At pH 8 (or 7.4), where inhibition by excess of UMP occurred, the reaction rates were fitted by the equation v = Vmax [UMP]/(KmUMP + [UMP] + [UMP]2/KI). The calculated KI values were 1.2 mM (wild type), 0.7 mM (D168N), 0.4 mM (D174N), and 0.65 mM (D159N). The other variants of E. coli UMP kinase did not exhibit inhibition by excess of UMP.
From reference 15, kinetic measurements being done at pH 7.4.
When measured at pH 8, the kinetic constants of the wild-type UMP kinase and those of the site-directed mutants revealed several differences from those determined at pH 6. UMP exerted an inhibitory effect on the wild type and the D146N, D159N, and D168N mutants. The KI (between 0.4 and 1.2 mM) was calculated by fitting reaction rates by the equation v = Vmax [UMP]/(KmUMP + [UMP] + [UMP]2/KI). On the other hand, the relative Vmax values of R62H, D77N, and D201N mutants, compared to that of the parent enzyme, were higher at alkaline pH than at acidic pH, and the increase of Km for ATP of the R62H mutant versus that of the wild-type protein was larger at pH 8 than at pH 6.

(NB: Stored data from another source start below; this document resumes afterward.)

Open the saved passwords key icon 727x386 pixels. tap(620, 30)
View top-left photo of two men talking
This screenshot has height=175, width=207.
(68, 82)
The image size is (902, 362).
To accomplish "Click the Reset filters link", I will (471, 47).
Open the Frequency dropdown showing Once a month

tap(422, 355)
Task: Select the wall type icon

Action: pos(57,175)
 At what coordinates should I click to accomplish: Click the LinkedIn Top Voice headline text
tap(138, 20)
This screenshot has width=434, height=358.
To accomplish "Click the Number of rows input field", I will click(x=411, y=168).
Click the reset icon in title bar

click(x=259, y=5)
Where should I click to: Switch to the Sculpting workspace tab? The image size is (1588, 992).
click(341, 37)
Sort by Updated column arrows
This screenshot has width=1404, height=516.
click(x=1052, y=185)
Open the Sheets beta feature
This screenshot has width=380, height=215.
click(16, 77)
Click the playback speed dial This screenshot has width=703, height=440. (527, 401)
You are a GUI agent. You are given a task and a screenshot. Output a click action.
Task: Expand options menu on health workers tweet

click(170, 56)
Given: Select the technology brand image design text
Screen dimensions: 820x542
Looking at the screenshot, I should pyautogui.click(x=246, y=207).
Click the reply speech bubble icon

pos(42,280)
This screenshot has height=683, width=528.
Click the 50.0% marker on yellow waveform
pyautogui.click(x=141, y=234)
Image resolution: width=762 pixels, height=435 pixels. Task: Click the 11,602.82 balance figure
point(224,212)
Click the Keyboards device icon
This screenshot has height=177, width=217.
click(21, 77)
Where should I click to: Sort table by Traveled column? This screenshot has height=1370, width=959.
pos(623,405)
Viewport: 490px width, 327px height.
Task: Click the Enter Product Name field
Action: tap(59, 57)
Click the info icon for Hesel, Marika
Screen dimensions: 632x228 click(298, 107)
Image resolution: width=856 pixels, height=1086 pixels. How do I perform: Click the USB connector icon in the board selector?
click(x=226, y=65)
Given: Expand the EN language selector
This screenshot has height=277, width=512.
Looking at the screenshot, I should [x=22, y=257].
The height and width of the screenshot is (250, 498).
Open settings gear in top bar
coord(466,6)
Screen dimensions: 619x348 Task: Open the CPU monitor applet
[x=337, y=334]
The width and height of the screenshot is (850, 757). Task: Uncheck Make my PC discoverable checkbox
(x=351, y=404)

The sensitivity of the UMP kinase variants to UTP and GTP was also examined under different conditions. The effect of these nucleotides on UMP kinase depends not only on the pH but also on the concentration of UMP. Thus, at pH 8 and a low (0.1 mM) UMP concentration, the inhibitory effect of UTP is maximal. On the other hand, the activating effect of GTP is most visible at the same pH but in the presence of a high (1 mM) concentration of UMP (15). The wild type and the D159N, D168N, D174N, and D201N mutants were half inhibited at less than 25 μM UTP, whereas the 50% inhibitory concentration for the D146N mutant was 40 μM. At these concentrations of nucleotide, the D77N mutant was fully active and the R62H mutant was only slightly inhibited. The R62H and D77N mutants were insensitive to the activation by GTP, whereas the D201N mutant was inhibited by GTP over 0.2 mM. The other variants of UMP kinase as well as the wild-type enzyme were activated by GTP by a factor of between 2 and 4 (Fig. 2).
FIG. 2.
Dependence of the activities of various mutants of E. coli UMP kinase on UTP (A) and GTP (B). The reaction medium buffered with Tris-HCl (pH 8) is described in Materials and Methods. The concentrations of ATP (1 mM) and UMP (0.1 mM [A] and 1 mM [B]) were kept constant; 100% corresponds to the activity of each mutant in the absence of effectors. ○, R62H; ▵, D77N; □, D146N; ⧫, D159N; ▪, D168N; ▴, D174N; ◊, D201N.
Fluorescence analysis of UMP kinase variants.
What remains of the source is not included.